BEGIN

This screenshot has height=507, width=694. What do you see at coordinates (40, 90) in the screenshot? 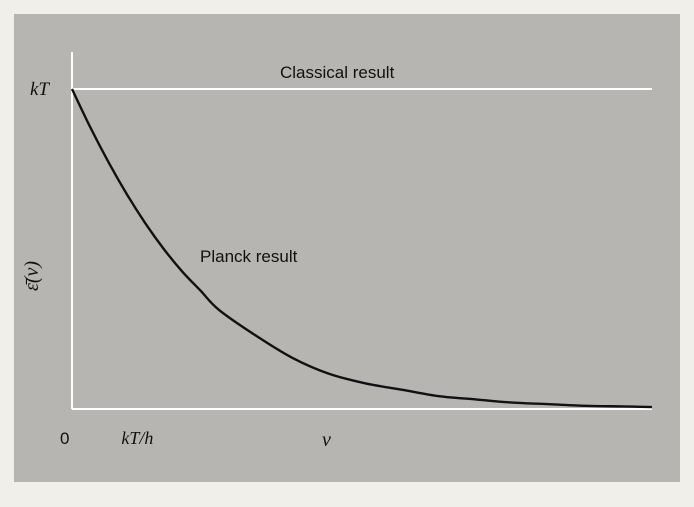
I see `ytick-label-kT: kT` at bounding box center [40, 90].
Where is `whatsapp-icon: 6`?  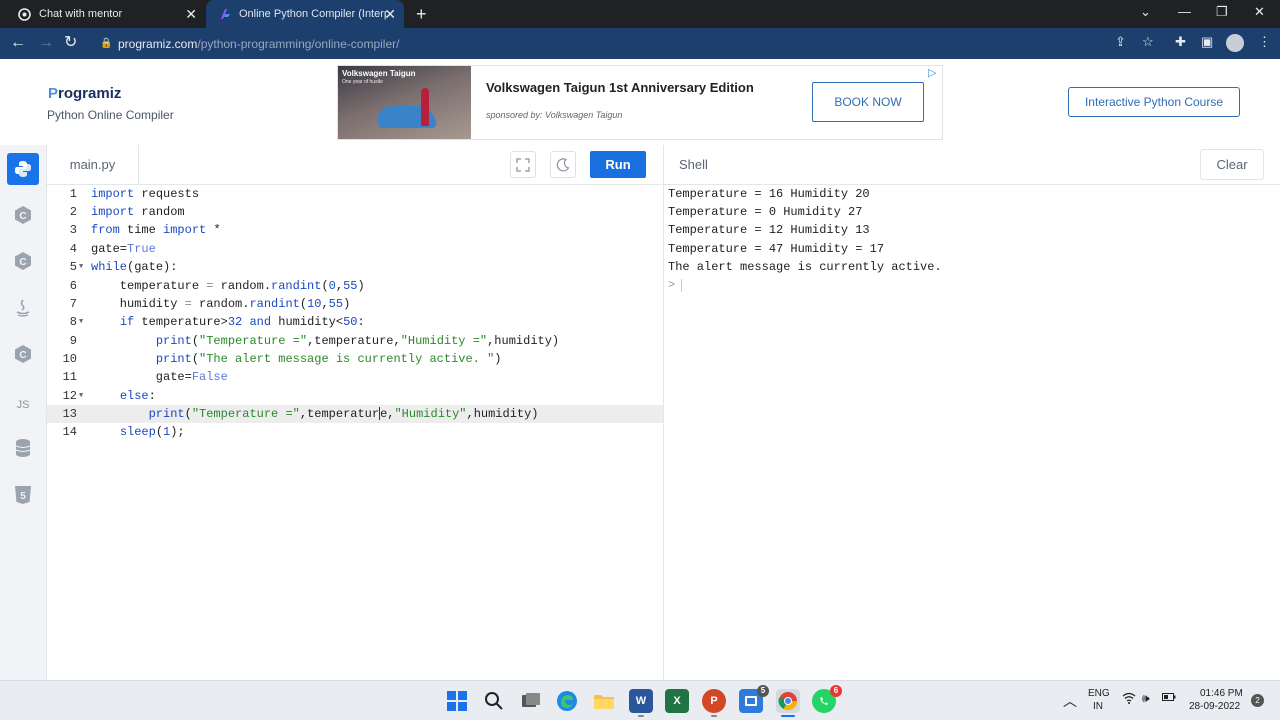
whatsapp-icon: 6 is located at coordinates (827, 699).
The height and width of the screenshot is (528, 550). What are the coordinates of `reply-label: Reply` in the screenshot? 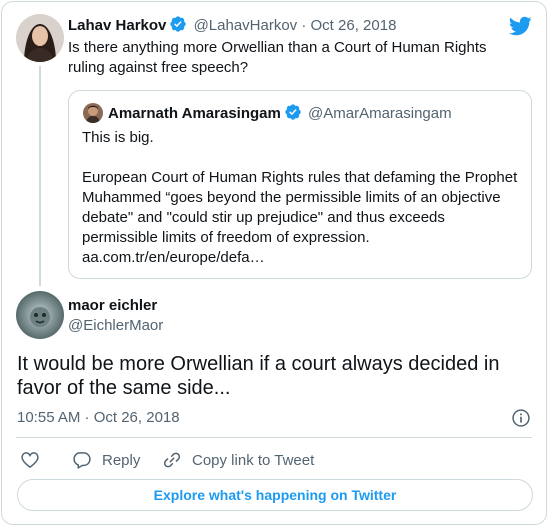 It's located at (122, 460).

END

▶ [INSTRUCTIONS FOR THE TASK]:
Reproduce the entries from the start through the line containing "whatsapp-icon: 6 is", replacing "screenshot" with "image" and changing nothing else. Leave the pictures out of your answer.

▶ [ANSWER SPACE]:
This image has height=507, width=694. What do you see at coordinates (40, 90) in the image? 
I see `ytick-label-kT: kT` at bounding box center [40, 90].
Where is `whatsapp-icon: 6`?  
whatsapp-icon: 6 is located at coordinates (827, 699).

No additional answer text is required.